**WHAT THE TASK REQUIRES**
Set down the records below in full, exactly as they read.

**SOURCE RECORDS**

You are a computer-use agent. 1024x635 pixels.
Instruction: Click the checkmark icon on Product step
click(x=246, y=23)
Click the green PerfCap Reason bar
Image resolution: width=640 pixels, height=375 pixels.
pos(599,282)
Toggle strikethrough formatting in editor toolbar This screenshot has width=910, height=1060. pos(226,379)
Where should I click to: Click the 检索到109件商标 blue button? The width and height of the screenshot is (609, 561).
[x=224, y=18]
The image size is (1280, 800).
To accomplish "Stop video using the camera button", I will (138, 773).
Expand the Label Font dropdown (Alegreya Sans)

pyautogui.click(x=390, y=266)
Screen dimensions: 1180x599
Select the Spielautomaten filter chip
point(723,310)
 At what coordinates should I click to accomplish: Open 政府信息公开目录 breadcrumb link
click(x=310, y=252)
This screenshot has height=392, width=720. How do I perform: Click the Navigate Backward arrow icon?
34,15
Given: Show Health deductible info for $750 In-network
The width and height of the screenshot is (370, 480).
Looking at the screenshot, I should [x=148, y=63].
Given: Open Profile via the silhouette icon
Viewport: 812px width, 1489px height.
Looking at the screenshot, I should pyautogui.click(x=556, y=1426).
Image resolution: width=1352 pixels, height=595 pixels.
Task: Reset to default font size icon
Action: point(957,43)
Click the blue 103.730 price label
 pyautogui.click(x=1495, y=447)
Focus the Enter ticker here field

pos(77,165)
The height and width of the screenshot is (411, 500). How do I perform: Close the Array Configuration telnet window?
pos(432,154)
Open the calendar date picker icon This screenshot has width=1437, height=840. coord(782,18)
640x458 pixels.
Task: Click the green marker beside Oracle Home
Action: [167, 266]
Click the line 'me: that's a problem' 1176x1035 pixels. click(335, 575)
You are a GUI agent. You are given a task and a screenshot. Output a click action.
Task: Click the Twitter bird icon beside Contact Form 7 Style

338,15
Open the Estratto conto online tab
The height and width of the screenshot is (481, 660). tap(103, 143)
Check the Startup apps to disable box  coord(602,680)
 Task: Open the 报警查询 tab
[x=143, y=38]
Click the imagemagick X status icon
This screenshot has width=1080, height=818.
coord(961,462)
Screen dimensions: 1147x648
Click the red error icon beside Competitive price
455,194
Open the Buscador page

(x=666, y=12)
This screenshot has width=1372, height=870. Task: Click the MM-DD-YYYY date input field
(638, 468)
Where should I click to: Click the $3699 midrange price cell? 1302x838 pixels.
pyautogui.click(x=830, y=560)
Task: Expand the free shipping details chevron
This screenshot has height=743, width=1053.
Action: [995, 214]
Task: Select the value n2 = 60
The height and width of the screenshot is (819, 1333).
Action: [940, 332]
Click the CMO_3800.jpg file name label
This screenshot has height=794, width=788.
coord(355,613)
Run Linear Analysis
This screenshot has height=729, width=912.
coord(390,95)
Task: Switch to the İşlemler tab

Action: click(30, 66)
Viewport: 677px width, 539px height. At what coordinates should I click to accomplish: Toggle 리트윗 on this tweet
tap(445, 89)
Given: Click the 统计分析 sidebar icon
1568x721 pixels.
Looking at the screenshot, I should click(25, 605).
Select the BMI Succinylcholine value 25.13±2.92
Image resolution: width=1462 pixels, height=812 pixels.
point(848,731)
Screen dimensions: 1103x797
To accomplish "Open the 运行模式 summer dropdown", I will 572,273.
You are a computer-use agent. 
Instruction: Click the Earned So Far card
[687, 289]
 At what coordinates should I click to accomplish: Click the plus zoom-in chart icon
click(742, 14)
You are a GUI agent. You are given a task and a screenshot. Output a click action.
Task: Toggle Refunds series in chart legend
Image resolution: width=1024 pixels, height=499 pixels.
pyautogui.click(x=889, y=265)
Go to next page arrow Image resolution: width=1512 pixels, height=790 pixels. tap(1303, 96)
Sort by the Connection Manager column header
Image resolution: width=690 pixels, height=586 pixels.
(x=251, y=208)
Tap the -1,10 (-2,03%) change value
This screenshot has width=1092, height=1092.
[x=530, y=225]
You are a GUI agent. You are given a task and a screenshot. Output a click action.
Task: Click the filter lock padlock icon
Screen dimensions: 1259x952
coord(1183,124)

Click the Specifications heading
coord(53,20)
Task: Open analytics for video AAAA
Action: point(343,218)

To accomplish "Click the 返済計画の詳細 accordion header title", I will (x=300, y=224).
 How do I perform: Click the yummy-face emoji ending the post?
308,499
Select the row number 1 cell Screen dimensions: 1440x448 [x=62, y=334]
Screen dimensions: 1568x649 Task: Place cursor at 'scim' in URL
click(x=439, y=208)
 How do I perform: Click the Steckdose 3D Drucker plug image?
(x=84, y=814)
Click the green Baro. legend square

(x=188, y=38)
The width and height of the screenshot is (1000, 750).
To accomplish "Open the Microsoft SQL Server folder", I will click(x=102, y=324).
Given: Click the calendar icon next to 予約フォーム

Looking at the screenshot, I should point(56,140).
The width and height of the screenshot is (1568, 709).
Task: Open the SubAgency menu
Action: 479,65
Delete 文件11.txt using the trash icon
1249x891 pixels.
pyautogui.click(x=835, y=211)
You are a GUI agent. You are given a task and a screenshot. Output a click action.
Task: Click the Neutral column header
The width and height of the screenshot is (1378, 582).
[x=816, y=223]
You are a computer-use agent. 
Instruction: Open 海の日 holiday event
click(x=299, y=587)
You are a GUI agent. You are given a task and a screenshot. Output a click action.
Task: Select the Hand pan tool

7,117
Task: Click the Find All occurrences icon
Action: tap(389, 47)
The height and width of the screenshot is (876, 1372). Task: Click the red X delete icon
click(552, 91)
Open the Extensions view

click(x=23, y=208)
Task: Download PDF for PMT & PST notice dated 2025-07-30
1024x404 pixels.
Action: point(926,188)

**TASK OUTPUT**
You are a computer-use agent. 1024x635 pixels.
Instruction: Click the checkmark icon on Product step
click(x=246, y=23)
Click the green PerfCap Reason bar
Image resolution: width=640 pixels, height=375 pixels.
pos(599,282)
Toggle strikethrough formatting in editor toolbar This screenshot has width=910, height=1060. pos(226,379)
Where should I click to: Click the 检索到109件商标 blue button? The width and height of the screenshot is (609, 561).
[x=224, y=18]
The image size is (1280, 800).
To accomplish "Stop video using the camera button", I will (138, 773).
Expand the Label Font dropdown (Alegreya Sans)

pyautogui.click(x=390, y=266)
Screen dimensions: 1180x599
Select the Spielautomaten filter chip
point(723,310)
 At what coordinates should I click to accomplish: Open 政府信息公开目录 breadcrumb link
click(x=310, y=252)
This screenshot has height=392, width=720. How do I perform: Click the Navigate Backward arrow icon?
34,15
Given: Show Health deductible info for $750 In-network
The width and height of the screenshot is (370, 480).
Looking at the screenshot, I should [x=148, y=63].
Given: Open Profile via the silhouette icon
Viewport: 812px width, 1489px height.
Looking at the screenshot, I should pyautogui.click(x=556, y=1426).
Image resolution: width=1352 pixels, height=595 pixels.
Task: Reset to default font size icon
Action: point(957,43)
Click the blue 103.730 price label
 pyautogui.click(x=1495, y=447)
Focus the Enter ticker here field

pos(77,165)
The height and width of the screenshot is (411, 500). How do I perform: Close the Array Configuration telnet window?
pos(432,154)
Open the calendar date picker icon This screenshot has width=1437, height=840. coord(782,18)
640x458 pixels.
Task: Click the green marker beside Oracle Home
Action: [167, 266]
Click the line 'me: that's a problem' 1176x1035 pixels. click(335, 575)
You are a GUI agent. You are given a task and a screenshot. Output a click action.
Task: Click the Twitter bird icon beside Contact Form 7 Style

338,15
Open the Estratto conto online tab
The height and width of the screenshot is (481, 660). tap(103, 143)
Check the Startup apps to disable box  coord(602,680)
 Task: Open the 报警查询 tab
[x=143, y=38]
Click the imagemagick X status icon
This screenshot has width=1080, height=818.
coord(961,462)
Screen dimensions: 1147x648
Click the red error icon beside Competitive price
455,194
Open the Buscador page

(x=666, y=12)
This screenshot has width=1372, height=870. Task: Click the MM-DD-YYYY date input field
(638, 468)
Where should I click to: Click the $3699 midrange price cell? 1302x838 pixels.
pyautogui.click(x=830, y=560)
Task: Expand the free shipping details chevron
This screenshot has height=743, width=1053.
Action: [995, 214]
Task: Select the value n2 = 60
The height and width of the screenshot is (819, 1333).
Action: [940, 332]
Click the CMO_3800.jpg file name label
This screenshot has height=794, width=788.
coord(355,613)
Run Linear Analysis
This screenshot has height=729, width=912.
coord(390,95)
Task: Switch to the İşlemler tab

Action: click(30, 66)
Viewport: 677px width, 539px height. At what coordinates should I click to accomplish: Toggle 리트윗 on this tweet
tap(445, 89)
Given: Click the 统计分析 sidebar icon
1568x721 pixels.
Looking at the screenshot, I should click(25, 605).
Select the BMI Succinylcholine value 25.13±2.92
Image resolution: width=1462 pixels, height=812 pixels.
point(848,731)
Screen dimensions: 1103x797
To accomplish "Open the 运行模式 summer dropdown", I will 572,273.
You are a computer-use agent. 
Instruction: Click the Earned So Far card
[687, 289]
 At what coordinates should I click to accomplish: Click the plus zoom-in chart icon
click(742, 14)
You are a GUI agent. You are given a task and a screenshot. Output a click action.
Task: Toggle Refunds series in chart legend
Image resolution: width=1024 pixels, height=499 pixels.
pyautogui.click(x=889, y=265)
Go to next page arrow Image resolution: width=1512 pixels, height=790 pixels. tap(1303, 96)
Sort by the Connection Manager column header
Image resolution: width=690 pixels, height=586 pixels.
(x=251, y=208)
Tap the -1,10 (-2,03%) change value
This screenshot has width=1092, height=1092.
[x=530, y=225]
You are a GUI agent. You are given a task and a screenshot. Output a click action.
Task: Click the filter lock padlock icon
Screen dimensions: 1259x952
coord(1183,124)

Click the Specifications heading
coord(53,20)
Task: Open analytics for video AAAA
Action: point(343,218)

To accomplish "Click the 返済計画の詳細 accordion header title", I will (x=300, y=224).
 How do I perform: Click the yummy-face emoji ending the post?
308,499
Select the row number 1 cell Screen dimensions: 1440x448 [x=62, y=334]
Screen dimensions: 1568x649 Task: Place cursor at 'scim' in URL
click(x=439, y=208)
 How do I perform: Click the Steckdose 3D Drucker plug image?
(x=84, y=814)
Click the green Baro. legend square

(x=188, y=38)
The width and height of the screenshot is (1000, 750).
To accomplish "Open the Microsoft SQL Server folder", I will click(x=102, y=324).
Given: Click the calendar icon next to 予約フォーム

Looking at the screenshot, I should point(56,140).
The width and height of the screenshot is (1568, 709).
Task: Open the SubAgency menu
Action: 479,65
Delete 文件11.txt using the trash icon
1249x891 pixels.
pyautogui.click(x=835, y=211)
You are a GUI agent. You are given a task and a screenshot. Output a click action.
Task: Click the Neutral column header
The width and height of the screenshot is (1378, 582).
[x=816, y=223]
You are a computer-use agent. 
Instruction: Open 海の日 holiday event
click(x=299, y=587)
You are a GUI agent. You are given a task and a screenshot. Output a click action.
Task: Select the Hand pan tool

7,117
Task: Click the Find All occurrences icon
Action: tap(389, 47)
The height and width of the screenshot is (876, 1372). Task: Click the red X delete icon
click(552, 91)
Open the Extensions view

click(x=23, y=208)
Task: Download PDF for PMT & PST notice dated 2025-07-30
1024x404 pixels.
Action: point(926,188)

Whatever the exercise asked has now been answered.